Language is a reflection of history, and as such, changes in the social life of a community are signaled by corresponding layers of language change.
The island community of Babuyan Claro, located in the far north of the Philippines, demonstrates the importance of this connection. The island is home to the Ibatans, a community which emerged from a century and a half of intense social contact between people from different, but closely related, ethnolinguistic groups: Ivatan and Itbayaten (Batanic) and Ilokano (Cordilleran). The mixed ancestry of the present-day Ibatan people, coupled with sustained social contact among the groups, resulted in the maintenance of bilingualism, which has driven the development of Ibatan as a language distinct from its sister Batanic languages.
Ibatan reflects striking contact-induced linguistic features, not only in the lexicon, but also in structure, namely phonology and morphosyntax.

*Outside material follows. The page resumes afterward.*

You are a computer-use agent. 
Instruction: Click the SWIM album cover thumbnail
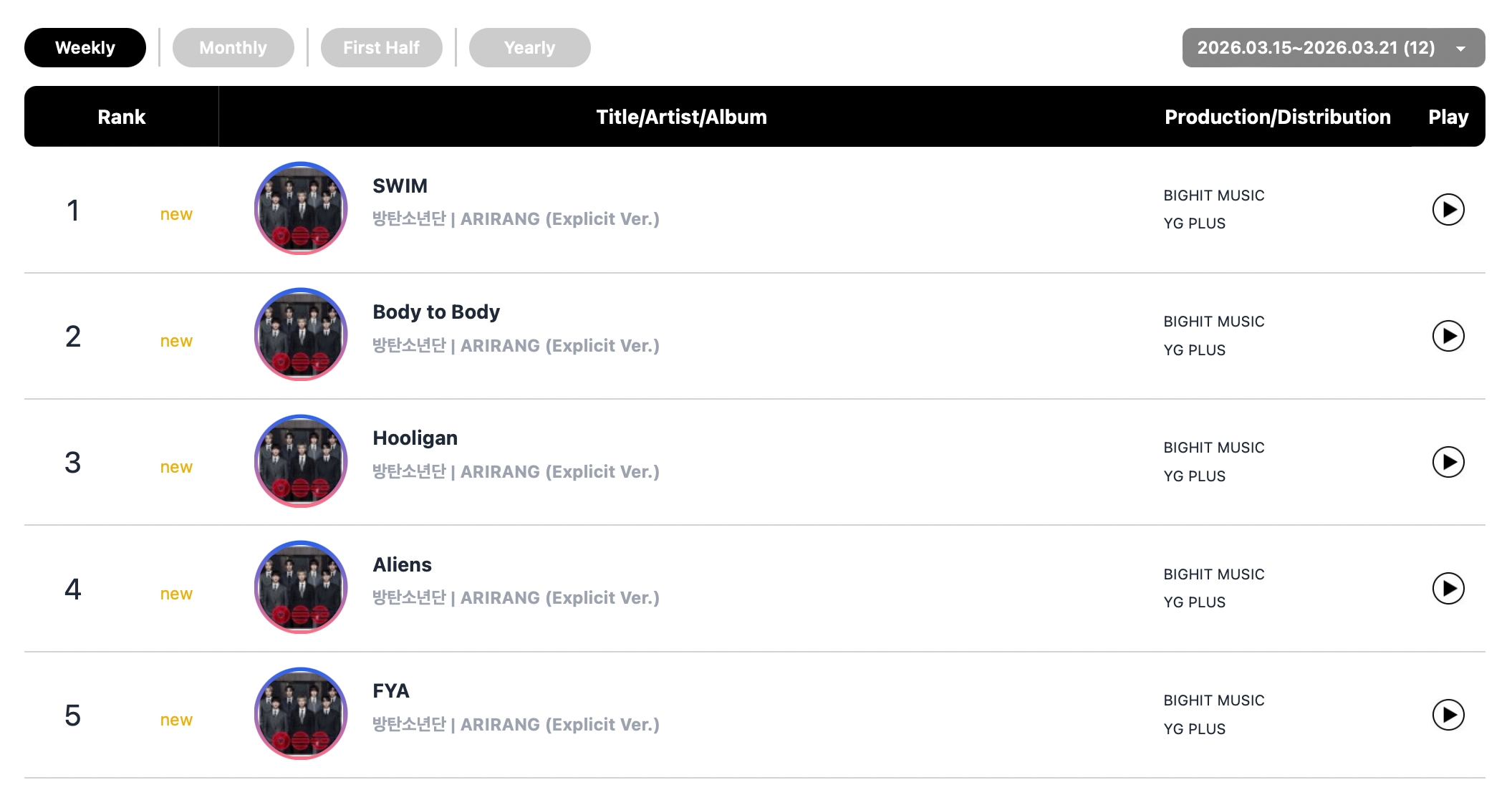point(301,208)
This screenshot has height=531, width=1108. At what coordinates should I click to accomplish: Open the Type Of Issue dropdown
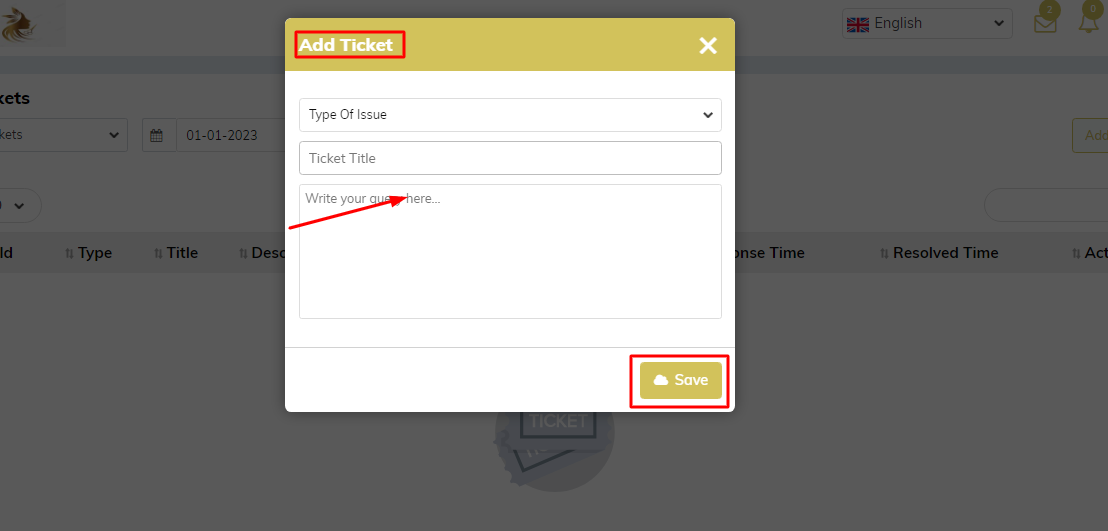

These outcomes of language contact are driven by cognitive, social, and linguistic mechanisms that apply on both the aggregates of the individual and the community. Language change therefore is embedded within the socio-historical context of the people. Teasing apart layers of language change then allows us to reconstruct the stratigraphy of a community. That is, particular kinds of contact-induced change are argued to be linked to specific agents of change, agents with varying degrees of language dominance in Ibatan, which are in turn shaped by the social ecology of the community.
The accumulation of social change in the 150 years of the Babuyan Claro community involves changing patterns of agentivity, language dominance, and population structure, which continue to shape the Ibatan language. This case study on Babuyan Claro that links linguistic outcomes to the mechanisms and agents that drive them ultimately allows us to understand the nature of language contact and change more deeply.